Porque acá está el corazón del asunto: el miedo nos quiere convencer de que la seguridad es lo único que realmente importa. Y no es cierto.
La seguridad es un cuarto cerrado, con las ventanas bien tapadas. El amor es salir al mundo, con todo lo que eso implica. Uno puede elegir vivir siempre adentro, protegiéndose del frío y de las tormentas. Es una opción válida. Pero también se va a perder el sol en la cara, el aire fresco después de la lluvia, la paz inmensa de un atardecer compartido con alguien en silencio, sin necesidad de palabras.
Entonces, la pregunta "¿vale la pena amar?" no es una pregunta para el miedo. El miedo siempre va a responder que no, con la voz temblorosa. Es una pregunta para el coraje. Para esa parte de uno que sabe que el riesgo es parte de vivir, no un error a evitar.
Este libro no es un manual de instrucciones. No te va a enseñar a "conquistar" a nadie ni a evitar el sufrimiento. Es, más bien, una invitación a salir de ese cuarto cerrado, a pesar del miedo. A mirar de frente la pregunta, a sentirla, a darle vueltas. A animarse a tropezar para ver si, al final del viaje, vale la pena haberlo intentado.

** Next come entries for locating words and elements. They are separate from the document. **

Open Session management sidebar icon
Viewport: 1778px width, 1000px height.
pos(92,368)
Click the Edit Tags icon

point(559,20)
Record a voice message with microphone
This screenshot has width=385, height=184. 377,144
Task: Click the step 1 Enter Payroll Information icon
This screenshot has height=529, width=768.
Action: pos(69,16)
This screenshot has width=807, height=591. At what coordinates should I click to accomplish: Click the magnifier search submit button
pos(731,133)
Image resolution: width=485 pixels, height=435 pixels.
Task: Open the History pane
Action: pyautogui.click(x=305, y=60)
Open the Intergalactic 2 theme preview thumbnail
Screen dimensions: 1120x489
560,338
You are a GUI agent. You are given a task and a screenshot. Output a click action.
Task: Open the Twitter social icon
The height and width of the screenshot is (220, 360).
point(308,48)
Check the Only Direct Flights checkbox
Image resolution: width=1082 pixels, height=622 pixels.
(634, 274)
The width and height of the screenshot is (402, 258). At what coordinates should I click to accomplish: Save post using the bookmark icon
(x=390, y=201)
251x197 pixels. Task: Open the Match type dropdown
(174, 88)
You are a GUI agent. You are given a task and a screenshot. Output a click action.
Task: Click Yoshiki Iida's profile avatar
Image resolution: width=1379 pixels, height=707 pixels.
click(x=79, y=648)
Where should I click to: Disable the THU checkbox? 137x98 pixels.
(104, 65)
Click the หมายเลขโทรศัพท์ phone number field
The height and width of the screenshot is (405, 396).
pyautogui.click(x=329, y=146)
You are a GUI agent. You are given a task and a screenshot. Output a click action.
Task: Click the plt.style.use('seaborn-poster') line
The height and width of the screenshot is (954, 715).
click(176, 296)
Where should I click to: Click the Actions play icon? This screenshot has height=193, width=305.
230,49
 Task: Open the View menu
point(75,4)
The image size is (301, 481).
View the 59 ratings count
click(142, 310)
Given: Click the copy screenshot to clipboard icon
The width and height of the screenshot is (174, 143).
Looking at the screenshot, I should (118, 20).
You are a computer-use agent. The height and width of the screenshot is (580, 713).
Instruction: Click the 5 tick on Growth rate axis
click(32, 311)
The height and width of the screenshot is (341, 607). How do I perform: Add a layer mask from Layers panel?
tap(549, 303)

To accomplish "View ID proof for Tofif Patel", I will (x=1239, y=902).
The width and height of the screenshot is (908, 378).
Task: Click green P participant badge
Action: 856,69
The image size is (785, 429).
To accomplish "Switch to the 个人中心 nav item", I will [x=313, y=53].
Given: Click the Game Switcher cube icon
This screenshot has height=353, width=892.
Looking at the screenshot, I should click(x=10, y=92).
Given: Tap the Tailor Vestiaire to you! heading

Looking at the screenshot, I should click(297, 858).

Y si te caés, hermano, te caerás. Te levantarás, te sacudirás el polvo y, con las marcas que te quedaron, decidirás si querés volver a intentarlo o colgar los botines para siempre.
Esa, y no otra, es la respuesta que vamos a buscar juntos en estas páginas. Preparate algo para tomar, busca un lugar cómodo. La charla recién empieza y tenemos tiempo por delante.